- Work item:
Please return all of the data exactly as written.
Content starts
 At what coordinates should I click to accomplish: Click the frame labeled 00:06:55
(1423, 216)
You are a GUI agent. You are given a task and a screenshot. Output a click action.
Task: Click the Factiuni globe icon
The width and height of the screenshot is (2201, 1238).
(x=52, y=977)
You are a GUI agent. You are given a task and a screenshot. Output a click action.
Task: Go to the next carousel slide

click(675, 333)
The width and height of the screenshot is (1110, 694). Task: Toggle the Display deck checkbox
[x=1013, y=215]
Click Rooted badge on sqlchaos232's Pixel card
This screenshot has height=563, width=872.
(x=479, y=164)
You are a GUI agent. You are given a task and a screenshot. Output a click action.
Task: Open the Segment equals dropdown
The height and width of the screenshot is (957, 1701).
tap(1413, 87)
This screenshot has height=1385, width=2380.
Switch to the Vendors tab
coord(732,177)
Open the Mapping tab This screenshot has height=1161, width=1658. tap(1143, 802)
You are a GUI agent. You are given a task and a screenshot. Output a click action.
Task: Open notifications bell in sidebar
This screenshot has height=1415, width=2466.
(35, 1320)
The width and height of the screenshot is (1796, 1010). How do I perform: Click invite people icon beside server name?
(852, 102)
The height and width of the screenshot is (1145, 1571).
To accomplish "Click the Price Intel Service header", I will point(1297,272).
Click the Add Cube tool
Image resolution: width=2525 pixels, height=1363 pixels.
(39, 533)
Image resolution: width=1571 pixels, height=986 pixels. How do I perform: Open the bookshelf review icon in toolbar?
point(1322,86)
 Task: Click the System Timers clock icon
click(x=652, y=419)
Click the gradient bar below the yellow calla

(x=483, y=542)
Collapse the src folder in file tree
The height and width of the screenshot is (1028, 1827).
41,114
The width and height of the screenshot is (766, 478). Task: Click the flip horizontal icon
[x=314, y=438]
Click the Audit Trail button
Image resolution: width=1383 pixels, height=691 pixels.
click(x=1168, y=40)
Content ends
- Answer area:
 At what coordinates should I click to accomplish: Click the frame labeled 00:06:55
(1423, 216)
You are a GUI agent. You are given a task and a screenshot. Output a click action.
Task: Click the Factiuni globe icon
The width and height of the screenshot is (2201, 1238).
(x=52, y=977)
You are a GUI agent. You are given a task and a screenshot. Output a click action.
Task: Go to the next carousel slide

click(675, 333)
The width and height of the screenshot is (1110, 694). Task: Toggle the Display deck checkbox
[x=1013, y=215]
Click Rooted badge on sqlchaos232's Pixel card
This screenshot has height=563, width=872.
(x=479, y=164)
You are a GUI agent. You are given a task and a screenshot. Output a click action.
Task: Open the Segment equals dropdown
The height and width of the screenshot is (957, 1701).
tap(1413, 87)
This screenshot has height=1385, width=2380.
Switch to the Vendors tab
coord(732,177)
Open the Mapping tab This screenshot has height=1161, width=1658. tap(1143, 802)
You are a GUI agent. You are given a task and a screenshot. Output a click action.
Task: Open notifications bell in sidebar
This screenshot has height=1415, width=2466.
(35, 1320)
The width and height of the screenshot is (1796, 1010). How do I perform: Click invite people icon beside server name?
(852, 102)
The height and width of the screenshot is (1145, 1571).
To accomplish "Click the Price Intel Service header", I will point(1297,272).
Click the Add Cube tool
Image resolution: width=2525 pixels, height=1363 pixels.
(39, 533)
Image resolution: width=1571 pixels, height=986 pixels. How do I perform: Open the bookshelf review icon in toolbar?
point(1322,86)
 Task: Click the System Timers clock icon
click(x=652, y=419)
Click the gradient bar below the yellow calla

(x=483, y=542)
Collapse the src folder in file tree
The height and width of the screenshot is (1028, 1827).
41,114
The width and height of the screenshot is (766, 478). Task: Click the flip horizontal icon
[x=314, y=438]
Click the Audit Trail button
Image resolution: width=1383 pixels, height=691 pixels.
click(x=1168, y=40)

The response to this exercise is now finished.